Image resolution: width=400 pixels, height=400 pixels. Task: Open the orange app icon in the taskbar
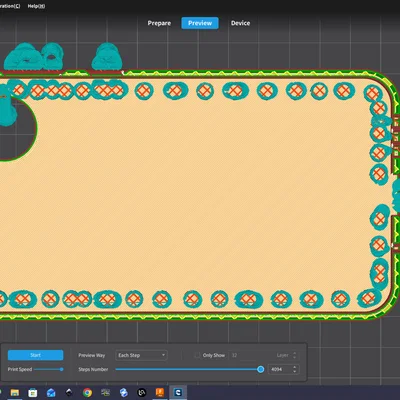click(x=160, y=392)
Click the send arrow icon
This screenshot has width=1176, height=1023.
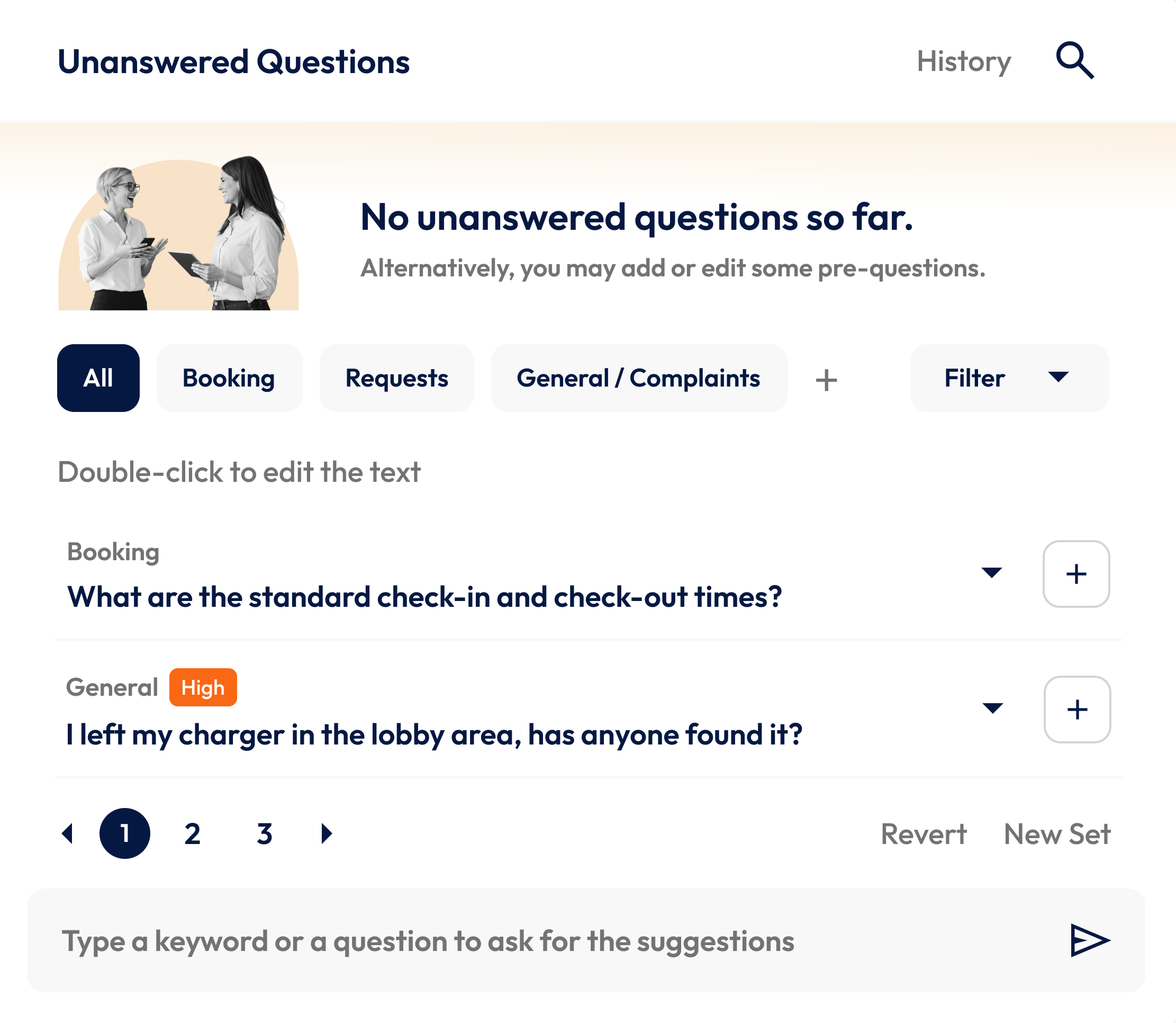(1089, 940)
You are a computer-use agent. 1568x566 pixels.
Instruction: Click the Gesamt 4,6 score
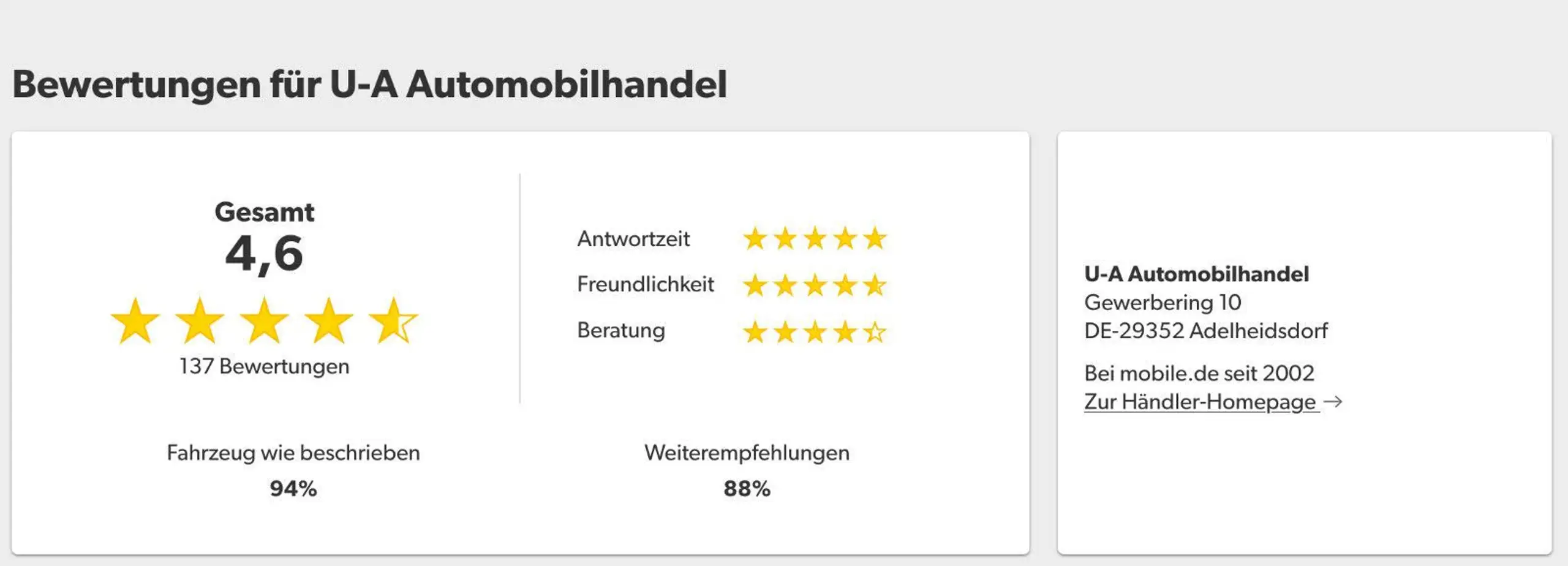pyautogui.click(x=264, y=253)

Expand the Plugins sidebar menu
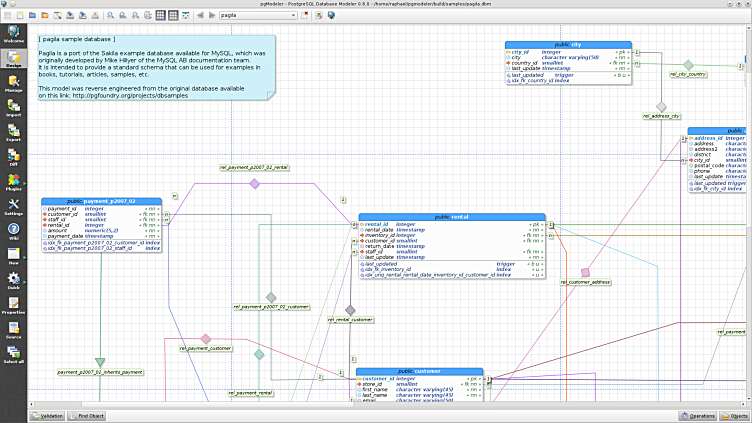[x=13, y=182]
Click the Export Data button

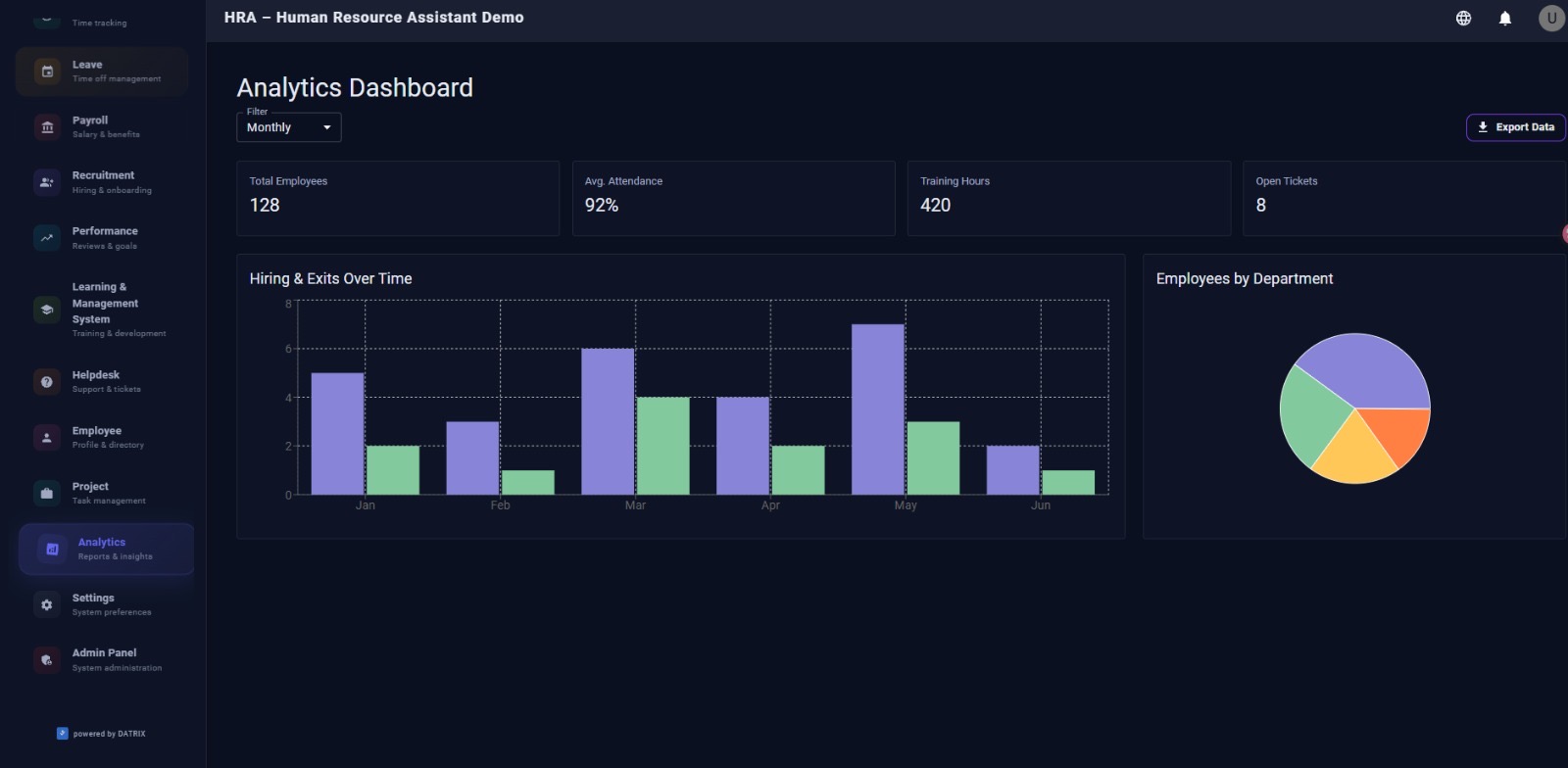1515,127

— Prompt —
Rewrite the rows above as a numbered list with no blank lines, and leave out the pictures.

— Response below —
1. Image resolution: width=400 pixels, height=400 pixels. Task: Open the orange app icon in the taskbar
2. click(x=160, y=392)
3. Click the send arrow icon
4. This screenshot has width=1176, height=1023.
5. (1089, 940)
6. You are a computer-use agent. 1568x566 pixels.
7. Instruction: Click the Gesamt 4,6 score
8. pyautogui.click(x=264, y=253)
9. Expand the Plugins sidebar menu
10. [x=13, y=182]
11. Click the Export Data button
12. 1515,127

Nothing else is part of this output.